We recently posted some information about open spaces in the City on our blog. We've been on the hunt for more, for all to discover and enjoy this summer.
The churchyard of St John Zachary is on the corner of Gresham Street and Noble Street, and has been owned by the Worshipful Company of Goldsmiths since 1339. A plaque near the entrance proclaims it to be 'for the enjoyment of the citizens of London.' The church on the site was partly destroyed in the Great Fire of London, and the churchyard lives on as a garden. The Goldsmiths built the earliest recorded livery hall on the site, which was partially destroyed in WWll.
The garden won 'Best Garden on a Blitzed Site' in 1950, and Anne Jennings redesigned the site in the mid nineties. The present garden features mature trees, benches, a lawn and a fountain.
St Swithin's garden is hidden away off Cannon Street, in Salters Hall Court. Its the site of a Wren church that was bombed in World War ll. This garden was relandscaped in 2010, and features a memorial to the suffering of women and children in the war, designed by Nic Stradlyn-John. Prior to the Wren church, there was a medieval church on this site dedicated to Saint Swithin. Its was known as St Swithin in Candlewick Street, the medieval name of Cannon Street.
St Swithin was a 9th Century bishop in the Saxon kingdom of Wessex, whose feast day is on 15 July.
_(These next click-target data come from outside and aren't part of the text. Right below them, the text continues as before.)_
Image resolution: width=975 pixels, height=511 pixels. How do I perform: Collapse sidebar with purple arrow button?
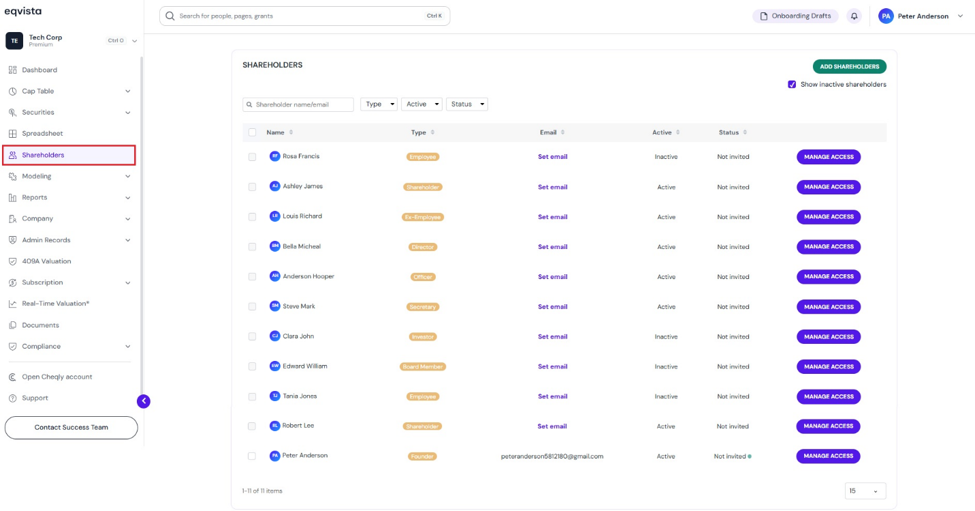(x=144, y=401)
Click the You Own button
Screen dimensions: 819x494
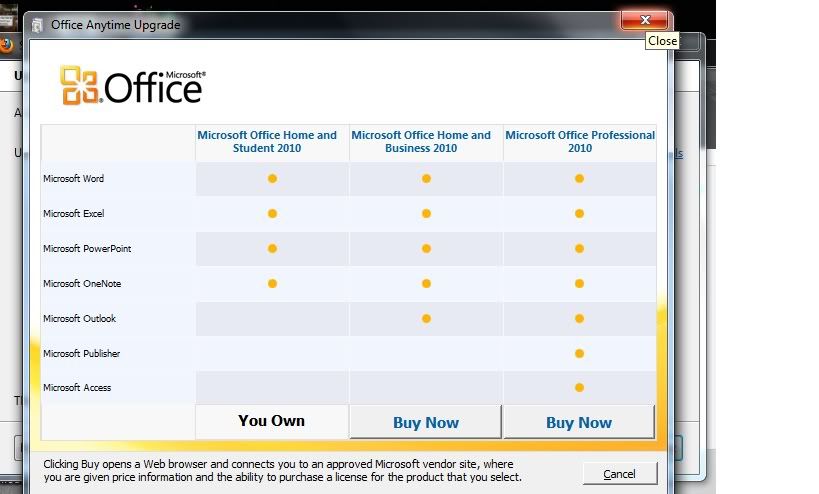tap(272, 421)
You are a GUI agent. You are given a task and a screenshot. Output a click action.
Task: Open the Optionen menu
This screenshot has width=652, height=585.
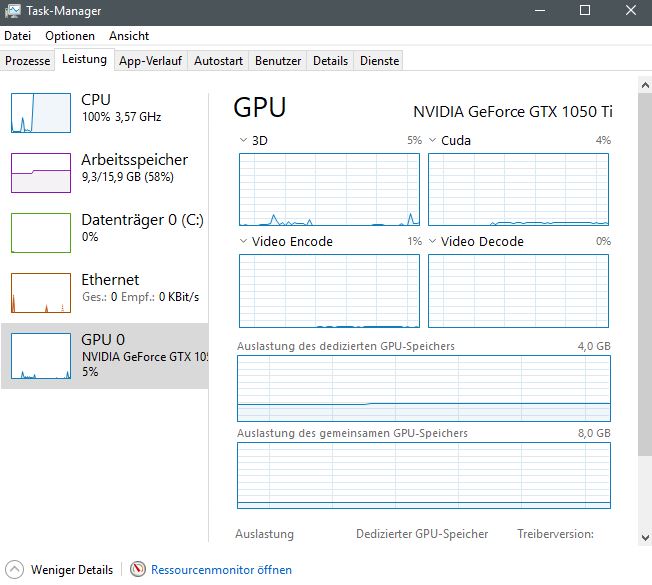[70, 35]
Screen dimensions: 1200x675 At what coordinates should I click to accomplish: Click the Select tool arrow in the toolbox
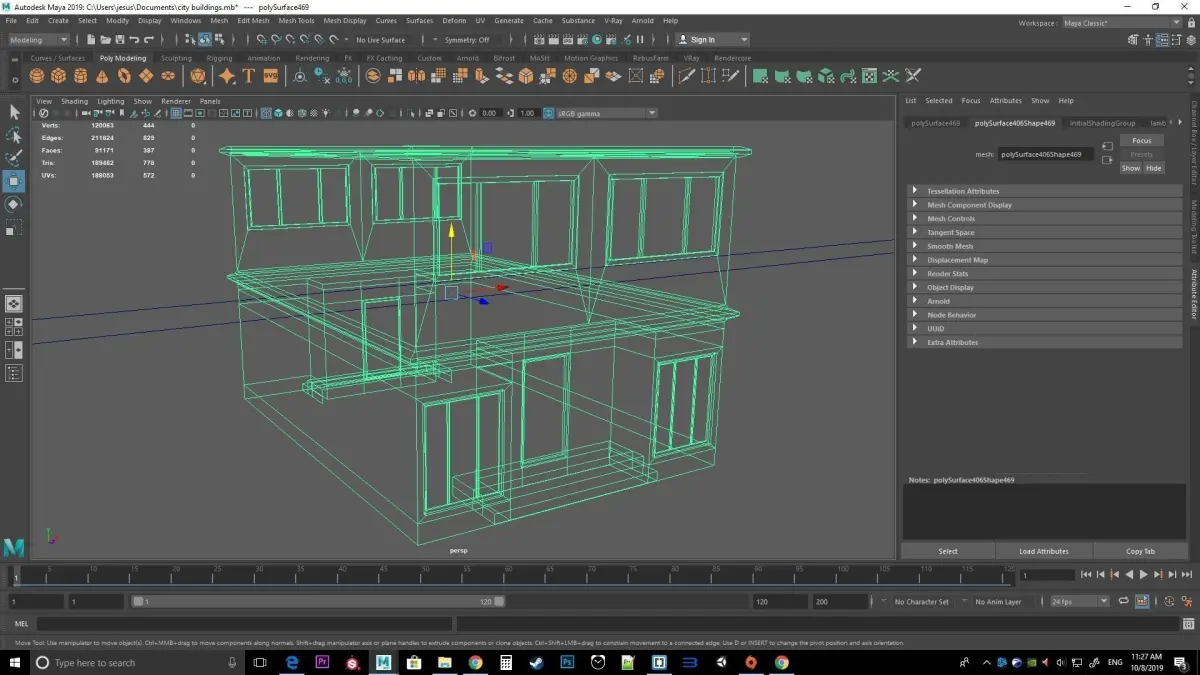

Legend has it that he asked to be buried humbly outside Winchester Cathedral when he died but his remains were dug up in 971 and moved inside the building.
The act was said to have coincided with 40 days and 40 nights of violent storms, indicating his displeasure at being moved.
The current garden is very modern in design, and really rather pleasant. There are a few seats, with planting set against grey stones. The curve of the adjacent building adds to the aesthetic. Perfect for an alfresco lunch on a sunny day.